[Start of Attachment]
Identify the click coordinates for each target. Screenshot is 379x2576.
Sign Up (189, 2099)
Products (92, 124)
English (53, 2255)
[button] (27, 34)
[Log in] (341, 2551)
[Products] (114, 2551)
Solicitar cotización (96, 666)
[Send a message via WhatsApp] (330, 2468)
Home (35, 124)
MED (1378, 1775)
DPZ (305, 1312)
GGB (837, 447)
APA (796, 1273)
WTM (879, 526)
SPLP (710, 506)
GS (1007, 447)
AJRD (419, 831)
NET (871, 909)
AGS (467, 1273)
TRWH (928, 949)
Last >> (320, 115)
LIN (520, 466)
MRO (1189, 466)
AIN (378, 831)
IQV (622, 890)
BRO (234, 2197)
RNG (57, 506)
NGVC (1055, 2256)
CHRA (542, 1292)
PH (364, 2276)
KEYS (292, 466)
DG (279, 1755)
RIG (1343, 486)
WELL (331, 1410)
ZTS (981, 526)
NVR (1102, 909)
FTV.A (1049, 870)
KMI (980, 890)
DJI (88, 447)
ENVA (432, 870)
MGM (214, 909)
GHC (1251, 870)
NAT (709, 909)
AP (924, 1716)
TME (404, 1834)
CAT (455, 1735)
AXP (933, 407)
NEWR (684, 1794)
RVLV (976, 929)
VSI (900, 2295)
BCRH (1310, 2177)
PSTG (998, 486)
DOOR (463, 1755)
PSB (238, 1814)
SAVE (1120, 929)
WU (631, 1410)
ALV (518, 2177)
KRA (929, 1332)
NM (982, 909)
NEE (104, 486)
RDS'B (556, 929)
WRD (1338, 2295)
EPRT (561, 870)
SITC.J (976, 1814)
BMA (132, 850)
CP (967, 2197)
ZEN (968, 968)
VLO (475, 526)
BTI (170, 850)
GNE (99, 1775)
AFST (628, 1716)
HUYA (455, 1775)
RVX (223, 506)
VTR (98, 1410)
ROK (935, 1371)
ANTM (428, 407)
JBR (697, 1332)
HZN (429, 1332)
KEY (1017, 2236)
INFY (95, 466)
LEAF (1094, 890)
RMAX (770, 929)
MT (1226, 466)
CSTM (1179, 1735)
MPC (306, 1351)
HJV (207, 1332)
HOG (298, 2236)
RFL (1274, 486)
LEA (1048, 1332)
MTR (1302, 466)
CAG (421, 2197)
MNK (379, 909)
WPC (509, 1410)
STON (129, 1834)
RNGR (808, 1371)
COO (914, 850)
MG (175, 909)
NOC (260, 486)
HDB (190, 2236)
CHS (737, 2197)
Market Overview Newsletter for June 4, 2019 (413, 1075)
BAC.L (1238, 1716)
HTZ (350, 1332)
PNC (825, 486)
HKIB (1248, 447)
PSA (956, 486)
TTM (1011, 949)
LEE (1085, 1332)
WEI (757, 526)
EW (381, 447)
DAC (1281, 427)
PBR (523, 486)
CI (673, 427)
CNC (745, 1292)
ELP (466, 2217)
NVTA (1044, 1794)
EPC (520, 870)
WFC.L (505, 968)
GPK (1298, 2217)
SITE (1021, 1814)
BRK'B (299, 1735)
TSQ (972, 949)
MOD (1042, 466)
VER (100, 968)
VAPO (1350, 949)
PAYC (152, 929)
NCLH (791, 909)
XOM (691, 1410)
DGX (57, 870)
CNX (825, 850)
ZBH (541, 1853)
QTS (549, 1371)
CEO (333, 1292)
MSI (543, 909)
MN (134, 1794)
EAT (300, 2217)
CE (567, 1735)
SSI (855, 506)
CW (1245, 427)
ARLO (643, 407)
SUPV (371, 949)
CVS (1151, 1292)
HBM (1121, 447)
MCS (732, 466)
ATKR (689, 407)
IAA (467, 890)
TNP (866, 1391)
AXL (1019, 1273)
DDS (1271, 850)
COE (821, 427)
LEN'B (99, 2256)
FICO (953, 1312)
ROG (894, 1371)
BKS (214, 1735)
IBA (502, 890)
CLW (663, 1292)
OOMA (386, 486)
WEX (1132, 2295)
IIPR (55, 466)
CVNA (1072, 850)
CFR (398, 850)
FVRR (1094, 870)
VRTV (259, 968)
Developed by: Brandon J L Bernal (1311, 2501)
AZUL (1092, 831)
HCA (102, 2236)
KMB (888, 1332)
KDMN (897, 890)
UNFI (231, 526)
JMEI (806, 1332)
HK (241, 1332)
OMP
[End of Attachment]
# About this exercise
Your reply should be an exact copy of every line from the line with "MOD (1042, 466)" through the final line of the data, and nothing more.

# Result
MOD (1042, 466)
VER (100, 968)
VAPO (1350, 949)
PAYC (152, 929)
NCLH (791, 909)
XOM (691, 1410)
DGX (57, 870)
CNX (825, 850)
ZBH (541, 1853)
QTS (549, 1371)
CEO (333, 1292)
MSI (543, 909)
MN (134, 1794)
EAT (300, 2217)
CE (567, 1735)
SSI (855, 506)
CW (1245, 427)
ARLO (643, 407)
SUPV (371, 949)
CVS (1151, 1292)
HBM (1121, 447)
MCS (732, 466)
ATKR (689, 407)
IAA (467, 890)
TNP (866, 1391)
AXL (1019, 1273)
DDS (1271, 850)
COE (821, 427)
LEN'B (99, 2256)
FICO (953, 1312)
ROG (894, 1371)
BKS (214, 1735)
IBA (502, 890)
CLW (663, 1292)
OOMA (386, 486)
WEX (1132, 2295)
IIPR (55, 466)
CVNA (1072, 850)
CFR (398, 850)
FVRR (1094, 870)
VRTV (259, 968)
Developed by: Brandon J L Bernal (1311, 2501)
AZUL (1092, 831)
HCA (102, 2236)
KMB (888, 1332)
KDMN (897, 890)
UNFI (231, 526)
JMEI (806, 1332)
HK (241, 1332)
OMP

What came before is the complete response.